The MVC (model/view/controller) stack has also been reworked to make it more appropriate for REST-based services and applications, though this did involve some minimal changes to the API. The MVC framework is built upon a new HTTP foundation whose classes and methods are modelled closely on the RFC 2616 and 6265 HTTP specifications, more so than other major PHP frameworks according to the FLOW3 developers. The new HTTP foundation is backed with over 350 separate tests and has also enabled features such as cookie management, content negotiation for media types, and cache header and expiration models. There is also a new virtual HTTP client for testing available.
Internationalisation has now become an official part of FLOW3, with support for a translation handled using XLIFF format translation files on a per-package basis. There is also a fallback mechanism to help determine the best language to offer the user. Localised error messages are now displayed by the validation framework and, with improved logging, it should be easier to debug issues when creating the translation support for third-party packages.
The developers have introduced a new "anonymous" role and have changed how access control lists are defined, to be more in keeping with "real world" requirements. The changes mean that existing policies will need to be adjusted. Other security changes include support for multiple password hashing strategies and automatic session expiration.

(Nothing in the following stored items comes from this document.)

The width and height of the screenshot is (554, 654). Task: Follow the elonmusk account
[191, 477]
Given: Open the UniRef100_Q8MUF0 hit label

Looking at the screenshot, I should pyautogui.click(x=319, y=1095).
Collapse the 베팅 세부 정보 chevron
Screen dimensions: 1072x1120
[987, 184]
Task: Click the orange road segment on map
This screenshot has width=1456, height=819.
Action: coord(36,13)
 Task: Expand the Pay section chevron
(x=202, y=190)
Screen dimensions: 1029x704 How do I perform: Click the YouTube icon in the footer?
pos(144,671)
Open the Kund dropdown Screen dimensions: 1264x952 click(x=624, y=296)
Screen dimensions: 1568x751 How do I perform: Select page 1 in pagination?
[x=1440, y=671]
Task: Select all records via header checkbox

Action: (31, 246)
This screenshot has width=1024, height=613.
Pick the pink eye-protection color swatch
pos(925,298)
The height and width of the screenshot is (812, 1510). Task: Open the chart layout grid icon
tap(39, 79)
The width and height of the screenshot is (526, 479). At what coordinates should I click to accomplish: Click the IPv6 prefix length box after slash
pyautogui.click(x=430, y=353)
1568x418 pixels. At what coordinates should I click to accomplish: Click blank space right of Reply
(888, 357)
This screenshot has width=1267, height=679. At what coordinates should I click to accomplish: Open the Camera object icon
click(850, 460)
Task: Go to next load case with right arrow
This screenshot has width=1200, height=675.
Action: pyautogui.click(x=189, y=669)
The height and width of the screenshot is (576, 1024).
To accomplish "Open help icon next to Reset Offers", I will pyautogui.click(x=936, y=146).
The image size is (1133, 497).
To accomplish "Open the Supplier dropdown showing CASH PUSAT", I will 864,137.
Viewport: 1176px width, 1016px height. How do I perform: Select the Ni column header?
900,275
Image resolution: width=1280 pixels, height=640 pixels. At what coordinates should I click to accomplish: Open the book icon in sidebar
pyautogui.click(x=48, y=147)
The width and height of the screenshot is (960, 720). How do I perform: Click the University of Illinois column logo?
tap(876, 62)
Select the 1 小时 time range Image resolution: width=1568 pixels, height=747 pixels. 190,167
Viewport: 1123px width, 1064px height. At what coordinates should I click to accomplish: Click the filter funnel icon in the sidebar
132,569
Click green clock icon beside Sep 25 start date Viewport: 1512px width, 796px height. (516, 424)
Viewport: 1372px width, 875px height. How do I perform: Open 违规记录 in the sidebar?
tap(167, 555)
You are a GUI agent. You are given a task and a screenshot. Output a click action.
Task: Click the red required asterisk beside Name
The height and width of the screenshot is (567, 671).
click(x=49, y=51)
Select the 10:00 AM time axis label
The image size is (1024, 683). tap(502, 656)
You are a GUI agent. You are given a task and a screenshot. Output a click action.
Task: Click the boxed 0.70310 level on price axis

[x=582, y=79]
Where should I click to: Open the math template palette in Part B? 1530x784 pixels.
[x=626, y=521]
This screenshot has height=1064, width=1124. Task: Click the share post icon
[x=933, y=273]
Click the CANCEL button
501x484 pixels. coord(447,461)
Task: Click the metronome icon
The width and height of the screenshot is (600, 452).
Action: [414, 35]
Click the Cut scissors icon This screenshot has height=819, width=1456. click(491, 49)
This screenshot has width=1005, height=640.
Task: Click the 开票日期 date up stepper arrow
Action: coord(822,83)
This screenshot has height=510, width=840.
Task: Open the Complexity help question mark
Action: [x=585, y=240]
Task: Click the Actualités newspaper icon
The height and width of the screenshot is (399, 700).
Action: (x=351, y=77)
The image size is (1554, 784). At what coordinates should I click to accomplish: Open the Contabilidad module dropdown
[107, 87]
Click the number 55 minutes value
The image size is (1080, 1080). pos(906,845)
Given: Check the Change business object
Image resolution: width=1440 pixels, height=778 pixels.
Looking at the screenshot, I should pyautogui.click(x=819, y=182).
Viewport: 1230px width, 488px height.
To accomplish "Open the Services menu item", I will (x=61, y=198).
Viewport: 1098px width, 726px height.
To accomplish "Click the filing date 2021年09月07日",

The documentation for FLOW3 has also been subject of some major reworking. Planning for the future, the developers have added a code migration system where changes to the API can be defined and the system can automatically adjust old-style use of the API to the new style. The developers are planning to release FLOW3 1.2 by October 2012; this will include new package management and will be able to import remote packages while managing dependencies.